Low-cost adaptive obstacle avoidance trajectory control for express delivery drone
Yanhui Zhang, Caisheng Wei, Yifan Zhang, Congcong Tian, Weifang Chen
TL;DR
This work addresses obstacle avoidance trajectory control (OATC) for express-delivery quadcopters with uncertain payloads and dynamic conditions. It presents a nonlinear variable-gain PID (NLVG-PID) controller augmented by extremum seeking (ES) to learn optimal gains, with gains $f_{K_p}^j$, $f_{K_i}^j$, $f_{K_d}^j$ bounded by $k_{ ext{min}}$ and $k_{ ext{max}}$. The ES framework estimates the gradient of the cost $\,\mathcal{J}(\vec{K})=\frac{1}{t_f-t_0}\int e^2(t,\vec{K})\mathrm{d}t$ and updates $\vec{K}$ via $\vec{K}(t)=\vec{K}(t-1)-\alpha \nabla\mathcal{J}(\vec{K}(t-1))$, with random restarts to avoid local minima.
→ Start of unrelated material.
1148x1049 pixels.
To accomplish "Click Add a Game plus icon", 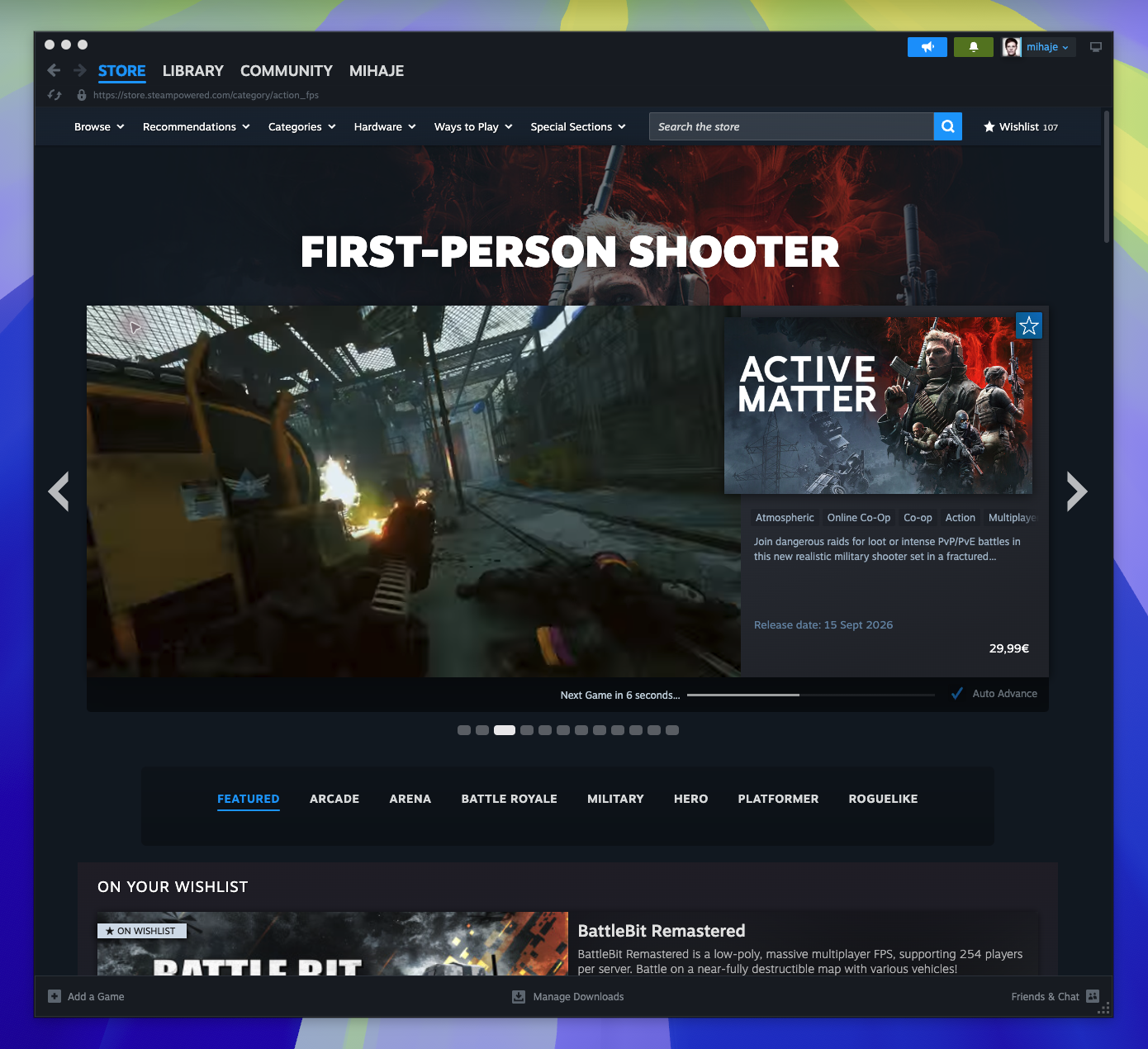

Simulations on storm-type and Lissajous 3D trajectories demonstrate reduced overshoot and faster settling times, indicating a low-cost, portable solution for delivery drones across varying wheelbases.
Abstract
This paper studies quadcopters obstacle avoidance trajectory control (OATC) problem for express delivery. A new nonlinear adaptive learning controller that is low-cost and portable to different wheelbase sizes is proposed to adapt to large-angle maneuvers and load changes in UAV delivery missions. The controller consists of a nonlinear variable gain (NLVG) function and an extreme value search (ES) algorithm to reduce overshoot and settling time. Finally, simulations were conducted on a quadcopter to verify the effectiveness of the proposed control scheme under two typical collision-free trajectories.